The pediatric live-attenuated bovine/human parainfluenza virus type 3 (B/HPIV3)-vectored vaccine expressing the prefusion-stabilized SARS-CoV-2 spike (S) protein (B/HPIV3/S-2P) was previously evaluated in vitro and in hamsters. To improve its immunogenicity, we generated B/HPIV3/S-6P, expressing S further stabilized with 6 proline mutations (S-6P). Intranasal immunization of hamsters with B/HPIV3/S-6P reproducibly elicited significantly higher serum anti-S IgA/IgG titers than B/HPIV3/S-2P; hamster sera efficiently neutralized variants of concern (VoCs), including Omicron variants. B/HPIV3/S-2P and B/HPIV3/S-6P immunization protected hamsters against weight loss and lung inflammation following SARS-CoV-2 challenge with the vaccine-matched strain WA1/2020 or VoCs B.1.1.7/Alpha or B.1.351/Beta and induced near-sterilizing immunity.
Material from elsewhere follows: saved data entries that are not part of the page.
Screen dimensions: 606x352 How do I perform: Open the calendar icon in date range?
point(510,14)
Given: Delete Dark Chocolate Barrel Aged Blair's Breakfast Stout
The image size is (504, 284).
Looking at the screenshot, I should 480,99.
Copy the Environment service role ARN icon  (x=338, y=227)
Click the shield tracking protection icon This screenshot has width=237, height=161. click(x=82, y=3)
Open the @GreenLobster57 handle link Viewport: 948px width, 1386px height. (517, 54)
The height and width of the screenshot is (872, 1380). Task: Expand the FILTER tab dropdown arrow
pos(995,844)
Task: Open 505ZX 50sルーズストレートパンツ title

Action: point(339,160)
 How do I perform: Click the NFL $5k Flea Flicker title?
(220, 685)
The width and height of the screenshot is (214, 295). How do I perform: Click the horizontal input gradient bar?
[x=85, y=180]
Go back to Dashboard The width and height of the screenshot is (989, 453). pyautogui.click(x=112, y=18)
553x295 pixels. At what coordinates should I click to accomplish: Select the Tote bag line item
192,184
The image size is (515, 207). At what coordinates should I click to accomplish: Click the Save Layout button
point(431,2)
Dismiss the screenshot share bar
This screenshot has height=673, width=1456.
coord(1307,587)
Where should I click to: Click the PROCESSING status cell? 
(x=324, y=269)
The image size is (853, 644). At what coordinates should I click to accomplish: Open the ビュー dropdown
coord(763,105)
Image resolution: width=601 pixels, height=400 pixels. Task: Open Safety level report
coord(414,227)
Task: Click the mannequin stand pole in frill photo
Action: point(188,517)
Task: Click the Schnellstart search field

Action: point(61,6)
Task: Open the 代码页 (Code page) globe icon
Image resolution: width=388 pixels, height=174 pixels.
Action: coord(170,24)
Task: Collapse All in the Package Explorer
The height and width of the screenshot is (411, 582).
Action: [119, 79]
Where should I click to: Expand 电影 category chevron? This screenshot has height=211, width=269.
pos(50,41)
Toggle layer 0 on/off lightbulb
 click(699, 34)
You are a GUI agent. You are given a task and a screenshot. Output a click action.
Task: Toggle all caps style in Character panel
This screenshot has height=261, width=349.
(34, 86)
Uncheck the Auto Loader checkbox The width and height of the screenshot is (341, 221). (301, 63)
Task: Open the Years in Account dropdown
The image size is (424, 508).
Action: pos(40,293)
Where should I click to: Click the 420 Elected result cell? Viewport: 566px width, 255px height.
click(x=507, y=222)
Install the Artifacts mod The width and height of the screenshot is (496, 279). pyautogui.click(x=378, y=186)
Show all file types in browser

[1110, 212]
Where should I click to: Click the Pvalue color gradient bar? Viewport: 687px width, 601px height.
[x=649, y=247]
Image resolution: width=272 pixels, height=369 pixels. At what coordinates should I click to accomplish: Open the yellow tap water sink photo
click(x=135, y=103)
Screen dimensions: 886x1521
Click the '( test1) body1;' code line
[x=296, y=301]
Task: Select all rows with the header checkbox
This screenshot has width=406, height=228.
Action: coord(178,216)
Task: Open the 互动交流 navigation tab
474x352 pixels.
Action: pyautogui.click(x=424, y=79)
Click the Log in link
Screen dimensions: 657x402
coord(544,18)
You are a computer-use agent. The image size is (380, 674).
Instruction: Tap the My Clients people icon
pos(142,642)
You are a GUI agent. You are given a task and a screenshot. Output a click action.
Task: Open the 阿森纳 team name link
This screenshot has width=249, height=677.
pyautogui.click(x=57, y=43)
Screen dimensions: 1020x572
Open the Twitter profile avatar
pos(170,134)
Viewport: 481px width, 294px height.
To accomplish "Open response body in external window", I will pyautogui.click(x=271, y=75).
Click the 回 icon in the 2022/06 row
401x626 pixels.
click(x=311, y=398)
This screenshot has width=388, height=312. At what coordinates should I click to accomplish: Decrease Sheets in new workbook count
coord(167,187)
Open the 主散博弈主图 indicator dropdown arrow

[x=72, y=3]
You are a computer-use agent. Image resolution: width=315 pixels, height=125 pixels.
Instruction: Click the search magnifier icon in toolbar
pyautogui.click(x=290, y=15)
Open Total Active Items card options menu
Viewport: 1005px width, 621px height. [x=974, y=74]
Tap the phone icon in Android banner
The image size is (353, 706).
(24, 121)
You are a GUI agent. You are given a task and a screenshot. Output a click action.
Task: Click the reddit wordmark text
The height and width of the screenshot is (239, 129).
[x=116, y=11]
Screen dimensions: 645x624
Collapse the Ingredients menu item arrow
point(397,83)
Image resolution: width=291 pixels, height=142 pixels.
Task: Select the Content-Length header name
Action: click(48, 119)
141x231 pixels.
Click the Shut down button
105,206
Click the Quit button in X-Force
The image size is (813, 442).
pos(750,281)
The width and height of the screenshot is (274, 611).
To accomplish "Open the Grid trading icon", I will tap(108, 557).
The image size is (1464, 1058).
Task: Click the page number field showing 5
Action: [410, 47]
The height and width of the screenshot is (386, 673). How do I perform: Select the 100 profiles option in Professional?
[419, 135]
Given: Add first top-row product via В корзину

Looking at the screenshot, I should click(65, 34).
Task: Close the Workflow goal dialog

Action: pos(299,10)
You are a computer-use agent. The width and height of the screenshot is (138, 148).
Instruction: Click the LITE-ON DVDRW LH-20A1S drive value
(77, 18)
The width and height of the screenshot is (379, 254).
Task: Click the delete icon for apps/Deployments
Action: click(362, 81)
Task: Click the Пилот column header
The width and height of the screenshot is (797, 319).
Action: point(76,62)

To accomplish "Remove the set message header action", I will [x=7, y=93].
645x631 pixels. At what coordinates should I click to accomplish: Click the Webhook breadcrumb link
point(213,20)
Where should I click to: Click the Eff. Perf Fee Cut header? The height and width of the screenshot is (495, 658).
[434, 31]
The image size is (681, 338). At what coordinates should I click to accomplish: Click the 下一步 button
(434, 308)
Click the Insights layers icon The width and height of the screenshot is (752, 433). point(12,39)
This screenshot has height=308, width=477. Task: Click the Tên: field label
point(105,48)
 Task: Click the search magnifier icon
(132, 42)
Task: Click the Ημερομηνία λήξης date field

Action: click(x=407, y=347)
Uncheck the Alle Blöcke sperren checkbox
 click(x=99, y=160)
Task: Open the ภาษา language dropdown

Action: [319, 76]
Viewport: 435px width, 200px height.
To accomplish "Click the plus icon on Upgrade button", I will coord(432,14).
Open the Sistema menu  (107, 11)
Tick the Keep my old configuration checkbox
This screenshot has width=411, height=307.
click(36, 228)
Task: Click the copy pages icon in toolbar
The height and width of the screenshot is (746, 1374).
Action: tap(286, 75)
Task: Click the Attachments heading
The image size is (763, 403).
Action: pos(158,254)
Three weeks post-challenge, B/HPIV3/S-2P- and B/HPIV3/S-6P-immunized hamsters exhibited a robust anamnestic serum antibody response with increased neutralizing potency to VoCs, including Omicron sublineages. B/HPIV3/S-6P primed for stronger anamnestic antibody responses after challenge with WA1/2020 than B/HPIV3/S-2P. B/HPIV3/S-6P will be evaluated as an intranasal vaccine to protect infants against both HPIV3 and SARS-CoV-2.